Never Wave Goodbye
An innocent rite of passage turns into a nightmare for four couples, exposing their secrets and risking the lives of their children.
After passing the bittersweet parental milestone of putting her daughter, Sarah on the bus to sleep-away camp for the first time, Lena Trainor plans to spend the next two weeks fixing all the problems in her marriage. But when a second bus arrives to pick up Sarah for camp, no one seems to know anything about the first bus or its driver.
Sarah and three other children have been kidnapped, and within hours of the crime the parents receive an email demanding $1,000,000. When the specifics of the delivery terms throw suspicion on the parents of two of the abducted children, some of the parents begin to turn on each other, exposing fault lines in already strained marriages and forging new alliances. While the kidnapped children are living their parents' worst nightmare, the police are trying to sort the lies from the truth in conflicting stories and alibis that seem to be constantly changing.
Deftly weaving the emotional story that pits the parents of the missing campers against the police—and each other—with the fate of the kidnapped children hanging in the balance, Never Wave Goodbye will keep readers holding their breath until the last page. -- from Amazon.com
*
I thought that the plot of this story had huge potential to be very good, however I think Magee failed to make it work here. There wasn't much suspense, I figured out the dramatic twist very soon after I started reading. I am a huge fan of red herrings in thrillers because they keep me on my toes and I rarely guess, however, Magee was not successful in providing red herrings. In fact, I felt it was so obvious who was involved because he kind of kept pointing it out. Regarding the twist without giving it away - I feel that it was never resolved and never really explored to the fullest.

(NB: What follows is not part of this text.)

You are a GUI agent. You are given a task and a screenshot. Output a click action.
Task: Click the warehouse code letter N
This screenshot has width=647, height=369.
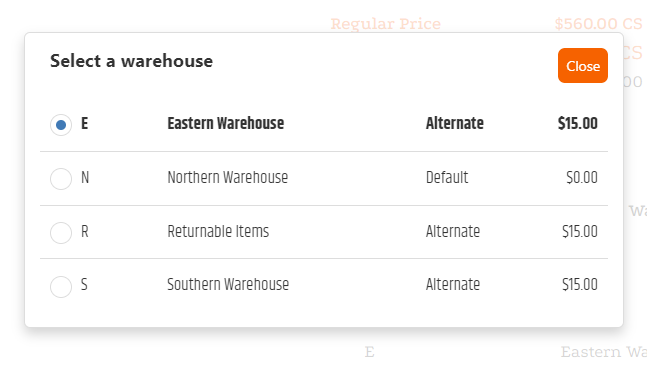pos(85,177)
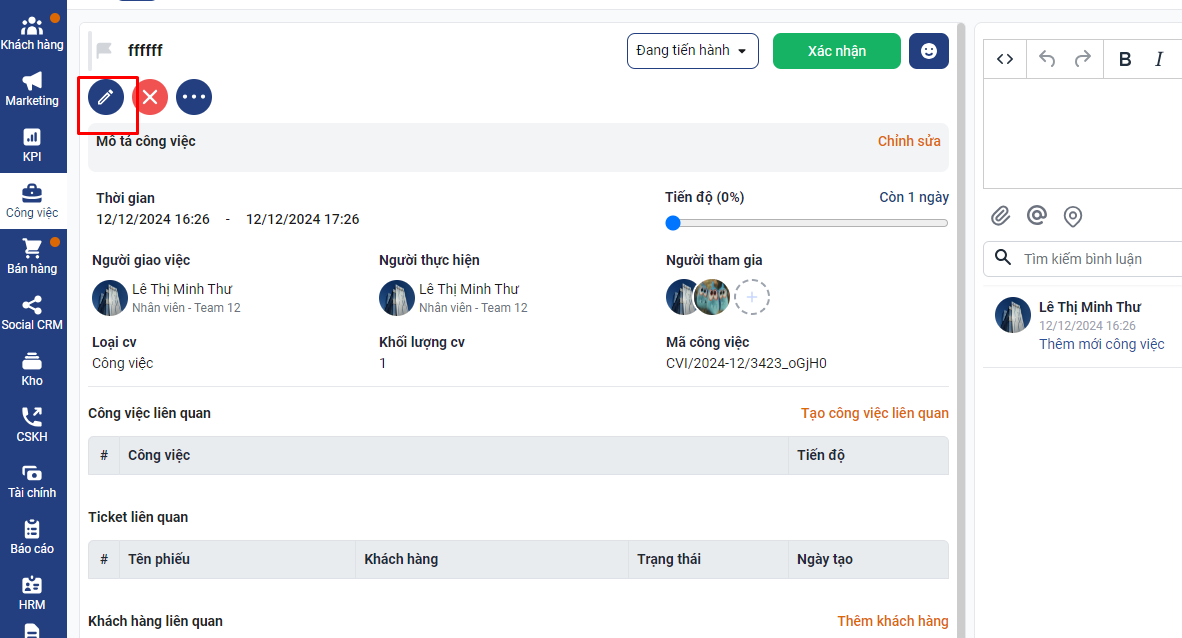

I found the story of Lena's dad to be irrelevant. Who cares if he couldn't come back into the country, but he did it anyway. Did it add anything at all to the story? Nope. If Magee was going to write about the risk Lena's dad was taking and he could go to jail, he should have written her father as someone who had something to do with the kidnapping or when he crossed the border was immediately arrested and the affect that may have had. Instead it was just filler.
The epilogue was lame to me. I wish it would have been a reunion of sorts between the four grown children. Heck, just an update would have been better than what we were given.
So I give points to Magee for the basic plot summary, it's the execution I have a problem with.